# PROBLEM DESCRIPTION:
All of the data is to be copied word for word.

Saved data entries:
------------------------------
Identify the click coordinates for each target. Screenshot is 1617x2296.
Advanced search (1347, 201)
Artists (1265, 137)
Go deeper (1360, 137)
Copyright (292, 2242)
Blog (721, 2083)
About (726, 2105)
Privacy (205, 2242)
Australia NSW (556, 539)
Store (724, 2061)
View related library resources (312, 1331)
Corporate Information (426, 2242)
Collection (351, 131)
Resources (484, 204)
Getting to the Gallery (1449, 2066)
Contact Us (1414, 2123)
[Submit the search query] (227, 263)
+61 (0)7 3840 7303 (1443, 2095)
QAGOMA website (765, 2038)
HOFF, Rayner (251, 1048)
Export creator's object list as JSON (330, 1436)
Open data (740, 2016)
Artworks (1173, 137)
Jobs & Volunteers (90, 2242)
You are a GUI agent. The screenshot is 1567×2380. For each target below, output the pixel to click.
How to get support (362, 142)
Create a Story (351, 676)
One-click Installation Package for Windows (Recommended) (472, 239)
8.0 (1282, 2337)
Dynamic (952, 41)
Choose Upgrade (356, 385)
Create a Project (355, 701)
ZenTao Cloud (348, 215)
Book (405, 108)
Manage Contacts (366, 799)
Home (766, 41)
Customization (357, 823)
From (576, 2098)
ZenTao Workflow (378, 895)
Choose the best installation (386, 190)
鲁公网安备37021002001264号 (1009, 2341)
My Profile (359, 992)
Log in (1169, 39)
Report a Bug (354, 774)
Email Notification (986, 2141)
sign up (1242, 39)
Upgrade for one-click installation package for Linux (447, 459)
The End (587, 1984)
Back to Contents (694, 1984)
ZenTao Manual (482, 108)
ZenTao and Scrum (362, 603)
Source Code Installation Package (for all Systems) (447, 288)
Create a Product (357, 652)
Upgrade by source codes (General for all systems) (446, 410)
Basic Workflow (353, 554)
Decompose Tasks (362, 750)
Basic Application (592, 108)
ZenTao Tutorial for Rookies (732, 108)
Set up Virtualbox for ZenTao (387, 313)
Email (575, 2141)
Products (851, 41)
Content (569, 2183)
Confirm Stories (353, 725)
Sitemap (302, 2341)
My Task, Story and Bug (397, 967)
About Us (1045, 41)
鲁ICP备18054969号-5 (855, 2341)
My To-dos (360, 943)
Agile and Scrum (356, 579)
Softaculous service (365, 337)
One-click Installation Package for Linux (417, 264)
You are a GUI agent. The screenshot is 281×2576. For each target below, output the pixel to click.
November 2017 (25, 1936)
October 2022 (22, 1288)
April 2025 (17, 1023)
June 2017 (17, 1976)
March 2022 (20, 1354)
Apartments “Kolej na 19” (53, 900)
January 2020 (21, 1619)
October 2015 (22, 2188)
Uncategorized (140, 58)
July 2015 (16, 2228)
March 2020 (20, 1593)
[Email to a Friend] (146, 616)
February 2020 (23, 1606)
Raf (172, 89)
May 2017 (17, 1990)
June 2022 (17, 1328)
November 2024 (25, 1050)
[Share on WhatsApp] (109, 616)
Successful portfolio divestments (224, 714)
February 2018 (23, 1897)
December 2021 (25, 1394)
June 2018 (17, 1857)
------------------------------
# TASK RESPONSE:
Identify the click coordinates for each target. Screenshot is 1617x2296.
Advanced search (1347, 201)
Artists (1265, 137)
Go deeper (1360, 137)
Copyright (292, 2242)
Blog (721, 2083)
About (726, 2105)
Privacy (205, 2242)
Australia NSW (556, 539)
Store (724, 2061)
View related library resources (312, 1331)
Corporate Information (426, 2242)
Collection (351, 131)
Resources (484, 204)
Getting to the Gallery (1449, 2066)
Contact Us (1414, 2123)
[Submit the search query] (227, 263)
+61 (0)7 3840 7303 (1443, 2095)
QAGOMA website (765, 2038)
HOFF, Rayner (251, 1048)
Export creator's object list as JSON (330, 1436)
Open data (740, 2016)
Artworks (1173, 137)
Jobs & Volunteers (90, 2242)
You are a GUI agent. The screenshot is 1567×2380. For each target below, output the pixel to click.
How to get support (362, 142)
Create a Story (351, 676)
One-click Installation Package for Windows (Recommended) (472, 239)
8.0 (1282, 2337)
Dynamic (952, 41)
Choose Upgrade (356, 385)
Create a Project (355, 701)
ZenTao Cloud (348, 215)
Book (405, 108)
Manage Contacts (366, 799)
Home (766, 41)
Customization (357, 823)
From (576, 2098)
ZenTao Workflow (378, 895)
Choose the best installation (386, 190)
鲁公网安备37021002001264号 (1009, 2341)
My Profile (359, 992)
Log in (1169, 39)
Report a Bug (354, 774)
Email Notification (986, 2141)
sign up (1242, 39)
Upgrade for one-click installation package for Linux (447, 459)
The End (587, 1984)
Back to Contents (694, 1984)
ZenTao Manual (482, 108)
ZenTao and Scrum (362, 603)
Source Code Installation Package (for all Systems) (447, 288)
Create a Product (357, 652)
Upgrade by source codes (General for all systems) (446, 410)
Basic Workflow (353, 554)
Decompose Tasks (362, 750)
Basic Application (592, 108)
ZenTao Tutorial for Rookies (732, 108)
Set up Virtualbox for ZenTao (387, 313)
Email (575, 2141)
Products (851, 41)
Content (569, 2183)
Confirm Stories (353, 725)
Sitemap (302, 2341)
My Task, Story and Bug (397, 967)
About Us (1045, 41)
鲁ICP备18054969号-5 (855, 2341)
My To-dos (360, 943)
Agile and Scrum (356, 579)
Softaculous service (365, 337)
One-click Installation Package for Linux (417, 264)
You are a GUI agent. The screenshot is 281×2576. For each target below, output the pixel to click.
November 2017 (25, 1936)
October 2022 (22, 1288)
April 2025 (17, 1023)
June 2017 (17, 1976)
March 2022 (20, 1354)
Apartments “Kolej na 19” (53, 900)
January 2020 (21, 1619)
October 2015 (22, 2188)
Uncategorized (140, 58)
July 2015 (16, 2228)
March 2020 (20, 1593)
[Email to a Friend] (146, 616)
February 2020 (23, 1606)
Raf (172, 89)
May 2017 (17, 1990)
June 2022 (17, 1328)
November 2024 (25, 1050)
[Share on WhatsApp] (109, 616)
Successful portfolio divestments (224, 714)
February 2018 (23, 1897)
December 2021 (25, 1394)
June 2018 (17, 1857)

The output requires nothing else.